I made a scissor motion with my fingers.

“Oh, him. You figure it out.”

“Do I get a hint?”

“No.”

“Given his reaction to my questions, I’d say no.”

“Well, you’ve got a fifty-fifty chance of being right, then, don’t you?”

Grandpa didn’t even blink. At least I knew it was a he .

“Did the chak chopper hire you because he knew you

worked for Booth? Asked you to keep tabs on him in case I showed up?”

The old man snickered. “You don’t give up, do you?”

“It’s not like I’ve got a magazine back here to read.”

“Want to play twenty questions?” He put the barrel to my neck. “Okay. Guess what I’m going to do if you open your mouth again?”

Hell, I’d probably have my answer at the end of the ride, which, as it turned out, was in the warehouse district. Cue gloomy jazz riff.

Every town has one, but not every town built them as huge, thin, and rickety as Fort Hammer. One good hurricane should’ve wiped them all out, but even physics doesn’t work much in this town. Fifty years they’d been standing, and of course now, times being what they are, they mostly stood empty.

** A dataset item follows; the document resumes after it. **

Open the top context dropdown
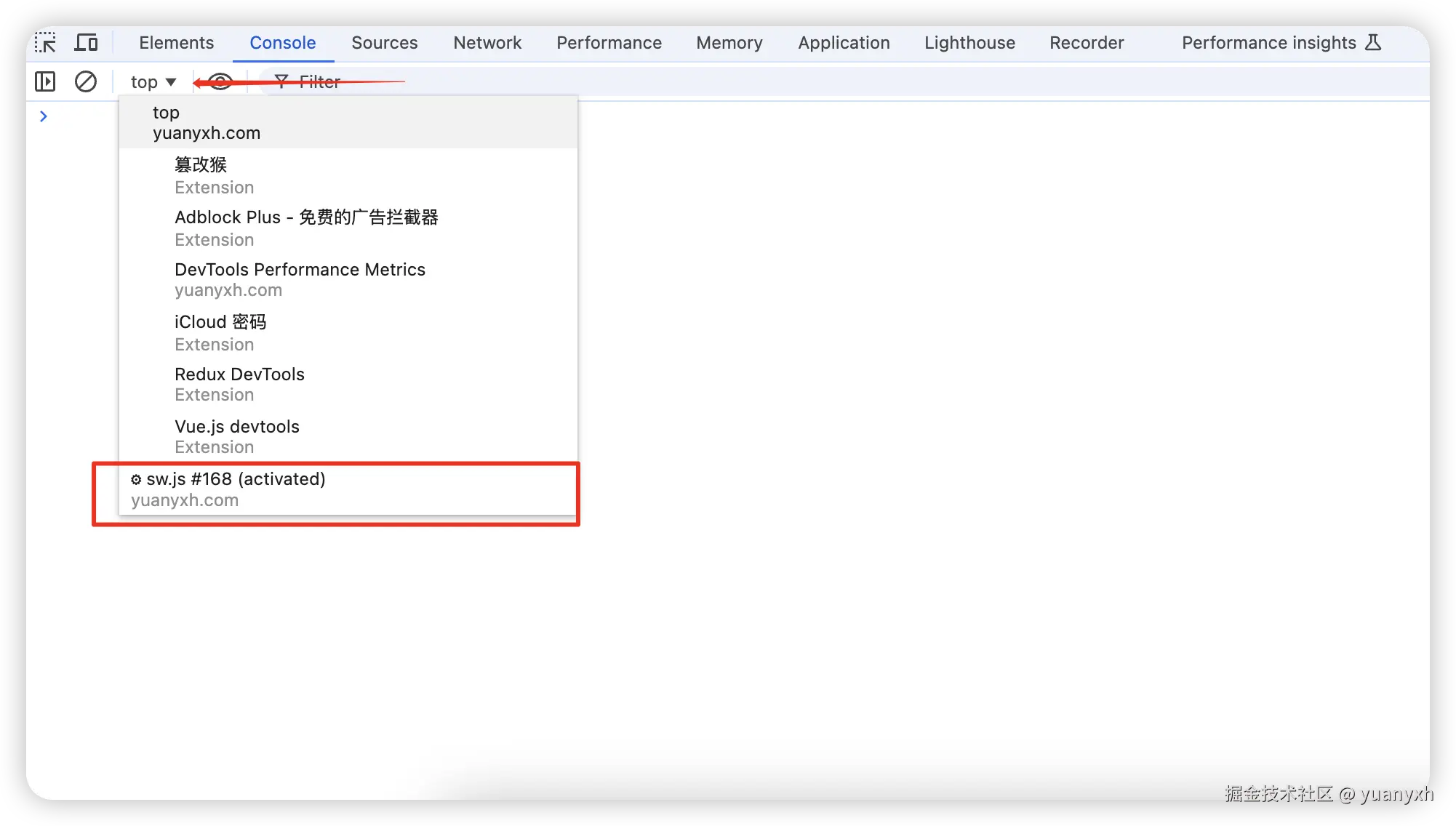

Watt maneuvered the sedan down narrow spaces tight as a behemoth’s butt crack. He kept getting lost, but I couldn’t blame him. One mass of tin wall and steel support is a lot like any other. It was like looking for a particular piece of hay in a haystack. After a lot of eye rolling from Grandpa, we made it. Hip-hip-hooray.

Watt got out, opened the door, and yanked at Ashby. The kid struggled, if you can call it that. His thin bony hands swatted Watt’s arms like wet noodles slapping brick. Just the same, Watt didn’t like it. It looked like he might get rough with the kid.

“Hey! Easy!” I barked.

Grandpa tensed, but agreed. “Don’t damage him yet.”

“Listen to your father,” I said as I climbed out of the car.

Watt looked at me like I was a wizard. “How’d you know?”

“I didn’t. I guessed, but I wasn’t sure until you told me just now.”

“When did I tell . . . ?”

“Shut up.” Grandpa grunted. “You want to give him our address, too?”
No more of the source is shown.